On Fri, Nov 29, 2002 at 10:35:01AM +0000, Chris Lale wrote:
| Here's an idea arising from the 'Non-Linux-aware ISP: please spoon feed' 
| thread. How many ISP's helplines say 'we do not support Linux'? Most 
| ISP's seem to have a webpage with connection instructions for Windows 
| users. Why not instructions for Linux?

Most ISP's officially don't support linux.  The reason is solely based
on money -- there is a cost involved with "supporting" a given
system and configuration.  Most consumers have Windows or, to a lesser
degree, MacOS.  Thus the cost vs. benefit ratio for supporting Windows
(and Mac) is favorable to the business.

Frontier said that I must have Windows or MacOS or they wouldn't
provide service.  They wouldn't allow me the "self-install" on the DSL
line until I ran their Windows-based line testing program and they
certainly wouldn't have a tech do the install for me on an untested
platform he isn't trained for.  They also don't support more than one
PC at a time connected to the service.  They just don't know that I
have debian and a whole private LAN over here.  The bottom line is
that I met their conditions -- I used my dad's win98 box to test the
line quality) -- and haven't created any support cost on their end.
It just so happens that their service consists of standard ethernet
(into the Cisco DSL bridge), DHCP, and TCP/IP.  The implementation of
their service isn't restricted to Windows, they just don't "support"
anything else.

| Suppose everyone with a dialup account were to email their ISP(s)
| with a customised set of instructions suitable for them to put on
| their website? They might at least start to think about it. I have
| attached a possible template. Comments welcome!

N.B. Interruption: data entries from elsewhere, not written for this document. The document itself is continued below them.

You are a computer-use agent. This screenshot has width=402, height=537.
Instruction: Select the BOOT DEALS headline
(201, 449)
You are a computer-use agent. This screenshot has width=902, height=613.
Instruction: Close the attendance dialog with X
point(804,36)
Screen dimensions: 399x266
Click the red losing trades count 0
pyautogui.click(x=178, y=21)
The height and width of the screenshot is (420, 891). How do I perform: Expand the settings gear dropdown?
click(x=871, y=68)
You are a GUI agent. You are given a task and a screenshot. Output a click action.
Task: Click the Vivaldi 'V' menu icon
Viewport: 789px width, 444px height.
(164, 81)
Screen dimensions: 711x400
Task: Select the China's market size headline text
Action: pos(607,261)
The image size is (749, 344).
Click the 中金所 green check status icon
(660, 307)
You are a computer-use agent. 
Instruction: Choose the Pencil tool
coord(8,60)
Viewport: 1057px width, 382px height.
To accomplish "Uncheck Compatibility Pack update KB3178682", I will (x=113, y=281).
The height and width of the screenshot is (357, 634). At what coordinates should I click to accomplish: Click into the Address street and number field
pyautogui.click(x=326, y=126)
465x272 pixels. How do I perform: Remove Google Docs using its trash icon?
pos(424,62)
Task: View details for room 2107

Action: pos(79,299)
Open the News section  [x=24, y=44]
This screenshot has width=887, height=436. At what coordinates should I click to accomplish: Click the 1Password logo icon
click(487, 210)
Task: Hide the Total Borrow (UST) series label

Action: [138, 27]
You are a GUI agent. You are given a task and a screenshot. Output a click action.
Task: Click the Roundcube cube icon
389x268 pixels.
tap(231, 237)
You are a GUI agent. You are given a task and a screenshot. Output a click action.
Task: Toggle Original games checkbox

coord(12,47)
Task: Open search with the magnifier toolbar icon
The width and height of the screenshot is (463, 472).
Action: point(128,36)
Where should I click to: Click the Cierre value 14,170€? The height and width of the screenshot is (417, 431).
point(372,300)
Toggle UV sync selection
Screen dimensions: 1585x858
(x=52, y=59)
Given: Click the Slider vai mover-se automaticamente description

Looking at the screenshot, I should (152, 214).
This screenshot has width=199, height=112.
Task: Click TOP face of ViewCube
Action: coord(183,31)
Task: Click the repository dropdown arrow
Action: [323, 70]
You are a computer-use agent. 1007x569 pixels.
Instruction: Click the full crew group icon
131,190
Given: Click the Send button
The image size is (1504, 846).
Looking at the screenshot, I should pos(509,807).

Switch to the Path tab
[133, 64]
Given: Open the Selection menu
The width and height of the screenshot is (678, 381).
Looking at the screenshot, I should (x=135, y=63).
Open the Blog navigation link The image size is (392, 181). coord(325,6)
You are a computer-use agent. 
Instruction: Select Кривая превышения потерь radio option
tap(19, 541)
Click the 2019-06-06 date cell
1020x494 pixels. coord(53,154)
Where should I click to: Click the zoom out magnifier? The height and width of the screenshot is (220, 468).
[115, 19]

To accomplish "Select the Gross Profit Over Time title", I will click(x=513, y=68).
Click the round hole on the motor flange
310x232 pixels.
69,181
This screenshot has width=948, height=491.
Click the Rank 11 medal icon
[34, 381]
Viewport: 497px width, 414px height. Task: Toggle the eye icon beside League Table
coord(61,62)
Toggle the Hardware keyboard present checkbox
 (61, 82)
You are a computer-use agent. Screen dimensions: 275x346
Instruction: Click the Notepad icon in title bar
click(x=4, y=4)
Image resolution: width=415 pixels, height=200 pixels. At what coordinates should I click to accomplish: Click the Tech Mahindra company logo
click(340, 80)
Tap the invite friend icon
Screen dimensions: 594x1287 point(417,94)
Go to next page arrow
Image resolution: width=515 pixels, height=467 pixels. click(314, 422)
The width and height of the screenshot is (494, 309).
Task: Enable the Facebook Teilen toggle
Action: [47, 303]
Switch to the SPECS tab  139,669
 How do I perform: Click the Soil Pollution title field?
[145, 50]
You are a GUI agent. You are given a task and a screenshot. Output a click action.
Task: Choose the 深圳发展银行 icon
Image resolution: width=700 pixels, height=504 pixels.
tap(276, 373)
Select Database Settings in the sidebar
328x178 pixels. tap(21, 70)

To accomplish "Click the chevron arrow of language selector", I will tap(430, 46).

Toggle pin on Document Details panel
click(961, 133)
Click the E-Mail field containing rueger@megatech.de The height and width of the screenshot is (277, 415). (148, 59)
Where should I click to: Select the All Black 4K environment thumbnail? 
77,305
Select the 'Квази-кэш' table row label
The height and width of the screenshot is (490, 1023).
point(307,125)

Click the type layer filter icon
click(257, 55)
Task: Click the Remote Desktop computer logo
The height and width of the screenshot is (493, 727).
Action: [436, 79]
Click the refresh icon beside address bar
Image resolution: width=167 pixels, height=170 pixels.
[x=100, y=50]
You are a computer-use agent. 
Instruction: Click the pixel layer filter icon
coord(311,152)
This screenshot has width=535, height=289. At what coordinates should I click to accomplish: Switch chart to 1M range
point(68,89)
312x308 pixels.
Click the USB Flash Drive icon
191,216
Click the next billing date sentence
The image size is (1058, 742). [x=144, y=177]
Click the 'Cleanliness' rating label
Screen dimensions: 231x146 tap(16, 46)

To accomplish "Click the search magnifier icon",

RoadRunner is the local cable ISP.  Their old site had a FAQ, one of
the questions is very relevant to this discussion.  Fortunately google
kept a copy for us :-).

As RR demonstrates, it is possible to accept user contributions and
pass it on as unofficial and unsupported support.  RR didn't incur any
cost to themselves by doing this (linux is still "unsupported" by
them), yet they are open enough to provide the details one needs to
determine that the service implementation isn't windows-specific.

Go ahead and talk to your ISP about posting information like that, or
just post it on your own web site.  Obviously, though, the ISP's site
is a better distribution channel than yours.


"Open Source Software - Sometimes you get more than you paid for..."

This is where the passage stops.